Making straw and cotton mattresses, brooms and mops in the Depression

Posted

Sleeping on a straw mattress was common during the Great Depression. If possible, sage grass was the best. We would take our pick sacks and go to the farm where sage grass was plentiful, break it off and fill our sacks running over with the good-smelling dried grass. It was a team effort. Mom would empty our last year’s grass, wash and dry the old mattress cover and before bedtime, we’d have a big, fluffy, fresh smelling mattress.

Not all our beds had straw mattresses, but Jewel and mine did for a few years.

When Franklin D. Roosevelt became president of the U.S. on March 4, 1933, banks had closed but he introduced several projects that put people to work. I am telling about the one where he sent trained crews to rural communities and cotton mattresses were made. We would go to Mt. Glory Church to learn how to make them. As I recall, all the materials were provided, and we provided the labor. Mom and Dad got one and Jewel and I moved out of the straw bed, too!
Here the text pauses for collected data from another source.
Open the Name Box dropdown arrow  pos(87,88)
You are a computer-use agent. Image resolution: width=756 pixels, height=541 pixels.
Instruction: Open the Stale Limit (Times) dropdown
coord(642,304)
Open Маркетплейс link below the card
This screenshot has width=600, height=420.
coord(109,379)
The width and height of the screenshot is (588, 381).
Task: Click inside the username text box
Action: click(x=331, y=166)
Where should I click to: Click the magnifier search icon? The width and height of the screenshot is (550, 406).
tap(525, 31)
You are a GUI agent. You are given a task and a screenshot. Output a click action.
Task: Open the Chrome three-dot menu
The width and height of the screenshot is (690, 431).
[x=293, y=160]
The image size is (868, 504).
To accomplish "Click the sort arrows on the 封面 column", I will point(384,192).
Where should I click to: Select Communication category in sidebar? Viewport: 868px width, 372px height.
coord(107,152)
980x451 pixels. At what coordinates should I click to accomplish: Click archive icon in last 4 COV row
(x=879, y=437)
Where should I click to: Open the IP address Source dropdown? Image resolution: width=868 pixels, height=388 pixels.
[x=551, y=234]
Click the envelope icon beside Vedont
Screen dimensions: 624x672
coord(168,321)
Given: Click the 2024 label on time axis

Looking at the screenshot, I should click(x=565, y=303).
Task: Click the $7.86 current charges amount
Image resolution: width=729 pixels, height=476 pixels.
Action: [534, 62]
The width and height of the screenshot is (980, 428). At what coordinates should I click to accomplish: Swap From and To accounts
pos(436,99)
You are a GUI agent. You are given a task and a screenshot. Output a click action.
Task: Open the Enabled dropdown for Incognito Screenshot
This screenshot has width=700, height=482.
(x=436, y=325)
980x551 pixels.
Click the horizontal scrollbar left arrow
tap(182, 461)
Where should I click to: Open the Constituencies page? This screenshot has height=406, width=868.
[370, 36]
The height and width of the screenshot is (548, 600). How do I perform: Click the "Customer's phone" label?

Another thing we raised was a special type of straw to make brooms. Brooms were made and many became quite skilled at broom making. Mops to scrub floors were made from dried corn shucks. They were very simple: they cut round holes in a board/plank about 16 inches by 6 inches, put husks through and scrub away.

I think I’ve alluded in the past to Cripple Deer Creek’s almost clear water. Only after a rain, when runoff from local fields made it unfit for swimming was it not perfect. There were no beavers to dam up the creek and make it go where they wanted. They ruined our swimming pool.

Fall has sprung and most oldies do not like cold weather. Autumn months are very pretty, but I like spring much better. Every fall it is time for me to pull from the bookshelf my seventeen-year-old book of poems from autumn. I read them sometimes when it isn’t autumn. 

One of my students and Beta club members game me a booklet of autumn poems. It has been a cherished gift and one I have read many times. Thanks, Kirby, it’s this kind of gift money can’t buy and it is a priceless gem to treasure.

This morning I have tried to write and article that will awaken memories of years gone by and give you joy and happiness in remembering. 

“For the loneliness of sorrow seems to flow from the Long Ago. Let us walk together in the garden, dearest heart, not apart! They who know the sorrows other lives have known never walk alone,” and that includes everyone.